BlackBerry (BBRY) hasn’t had a lot of good news since the spring, when BBRY stock was trading above $16 a share at the end of April. Now, despite a BlackBerry buyout offer for $9 per share from Fairfax Capital and its iconic chief Prem Watsa, the BlackBerry stock price is stuck around $8 — a 50% loss in just a few months.
BBRY investors are crushed, consumers with BlackBerry smartphones are abandoning ship … but wait! Here are your fearless leaders at the crumbling Canadian tech company telling you that all is well and there’s no need to worry!
In an open letter to its customers and partners, BlackBerry took to social media and to 30 newspapers in nine countries to reassure everyone that it still has something to offer.
“You can continue to count on BlackBerry,” the letter from BBRY read. “These are no doubt challenging times for us and we don’t underestimate the situation or ignore the challenges. We are making the difficult changes necessary to strengthen BlackBerry.”
Seriously guys, you don’t have a better use of company capital than this ad blitz?

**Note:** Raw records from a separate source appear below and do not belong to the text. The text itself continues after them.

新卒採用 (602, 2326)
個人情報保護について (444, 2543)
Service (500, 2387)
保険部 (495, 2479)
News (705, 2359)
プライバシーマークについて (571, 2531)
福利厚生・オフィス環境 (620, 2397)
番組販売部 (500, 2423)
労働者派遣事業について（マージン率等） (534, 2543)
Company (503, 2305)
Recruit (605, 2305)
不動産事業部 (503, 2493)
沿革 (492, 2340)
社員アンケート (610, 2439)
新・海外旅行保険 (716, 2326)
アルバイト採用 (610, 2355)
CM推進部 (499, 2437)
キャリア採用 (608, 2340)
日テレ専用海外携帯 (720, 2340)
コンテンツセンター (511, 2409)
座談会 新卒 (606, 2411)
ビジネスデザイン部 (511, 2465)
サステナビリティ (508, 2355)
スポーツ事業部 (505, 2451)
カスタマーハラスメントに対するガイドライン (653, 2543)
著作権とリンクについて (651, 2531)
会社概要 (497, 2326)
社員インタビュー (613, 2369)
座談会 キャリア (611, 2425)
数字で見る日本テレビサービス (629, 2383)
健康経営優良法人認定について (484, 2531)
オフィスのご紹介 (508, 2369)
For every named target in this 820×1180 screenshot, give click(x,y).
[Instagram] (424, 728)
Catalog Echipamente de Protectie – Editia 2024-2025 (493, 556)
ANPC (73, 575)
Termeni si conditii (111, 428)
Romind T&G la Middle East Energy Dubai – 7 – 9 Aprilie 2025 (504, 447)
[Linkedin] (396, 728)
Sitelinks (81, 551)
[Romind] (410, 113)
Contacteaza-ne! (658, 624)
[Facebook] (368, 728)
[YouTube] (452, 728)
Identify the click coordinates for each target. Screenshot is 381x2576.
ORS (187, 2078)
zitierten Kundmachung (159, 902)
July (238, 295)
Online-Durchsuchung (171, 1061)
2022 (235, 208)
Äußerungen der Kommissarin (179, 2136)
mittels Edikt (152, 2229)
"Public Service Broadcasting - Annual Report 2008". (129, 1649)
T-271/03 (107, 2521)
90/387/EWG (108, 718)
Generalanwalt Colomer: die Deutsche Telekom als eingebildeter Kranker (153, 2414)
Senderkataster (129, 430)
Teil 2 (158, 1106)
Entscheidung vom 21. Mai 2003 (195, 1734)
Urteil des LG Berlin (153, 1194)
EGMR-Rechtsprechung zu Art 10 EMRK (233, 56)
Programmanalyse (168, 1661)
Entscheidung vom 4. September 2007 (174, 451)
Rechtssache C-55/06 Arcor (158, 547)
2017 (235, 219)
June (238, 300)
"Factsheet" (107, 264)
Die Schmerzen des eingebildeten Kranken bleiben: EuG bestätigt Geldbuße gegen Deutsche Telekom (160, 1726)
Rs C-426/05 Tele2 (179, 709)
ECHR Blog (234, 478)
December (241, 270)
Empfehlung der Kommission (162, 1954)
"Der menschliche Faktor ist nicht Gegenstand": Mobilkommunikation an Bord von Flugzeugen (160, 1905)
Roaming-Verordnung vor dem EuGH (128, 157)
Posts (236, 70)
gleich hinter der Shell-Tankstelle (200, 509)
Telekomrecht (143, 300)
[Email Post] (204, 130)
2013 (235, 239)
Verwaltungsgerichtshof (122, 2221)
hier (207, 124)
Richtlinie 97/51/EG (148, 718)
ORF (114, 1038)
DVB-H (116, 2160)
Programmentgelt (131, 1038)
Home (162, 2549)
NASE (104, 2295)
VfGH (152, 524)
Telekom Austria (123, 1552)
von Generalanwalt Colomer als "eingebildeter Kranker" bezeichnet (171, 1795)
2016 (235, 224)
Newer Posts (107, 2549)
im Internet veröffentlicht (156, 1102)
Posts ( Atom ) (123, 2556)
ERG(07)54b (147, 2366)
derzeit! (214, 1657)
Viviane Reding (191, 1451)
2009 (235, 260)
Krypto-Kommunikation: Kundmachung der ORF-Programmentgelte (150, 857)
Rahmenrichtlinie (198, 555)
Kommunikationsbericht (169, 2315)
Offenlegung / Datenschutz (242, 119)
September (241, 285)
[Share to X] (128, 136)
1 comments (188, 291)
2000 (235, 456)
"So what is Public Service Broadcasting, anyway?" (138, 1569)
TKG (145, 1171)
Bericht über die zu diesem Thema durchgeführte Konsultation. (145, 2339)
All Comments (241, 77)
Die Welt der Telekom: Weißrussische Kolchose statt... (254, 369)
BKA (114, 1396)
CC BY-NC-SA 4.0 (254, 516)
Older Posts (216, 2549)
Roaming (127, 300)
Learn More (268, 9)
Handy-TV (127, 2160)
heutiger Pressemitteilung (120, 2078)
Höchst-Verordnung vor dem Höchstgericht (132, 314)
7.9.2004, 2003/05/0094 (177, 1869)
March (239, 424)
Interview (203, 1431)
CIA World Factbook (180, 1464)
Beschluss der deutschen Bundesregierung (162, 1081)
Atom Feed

It’s not like that marketing budget alone can move the BlackBerry stock price, but come on.
This isn’t a story about how the iPhone from Apple (AAPL) or Android devices powered by Google (GOOG) are “better.” And this isn’t a story about whether BlackBerry has enough cash now to keep the lights on for another year or so.
This is really just a story of tone-deaf management, and delusion that BlackBerry will not just survive but thrive going forward.
Because that’s not going to happen.
BlackBerry Buyout Talk Needs to be Realistic
BlackBerry stock has been the subject of serious buyout talk for weeks ever since Fairfax offered up a $9 per share BlackBerry buyout proposal at the end of September. But ever since then, BBRY has struggled to get to that $9 mark — and has even traded for less than $8 a share.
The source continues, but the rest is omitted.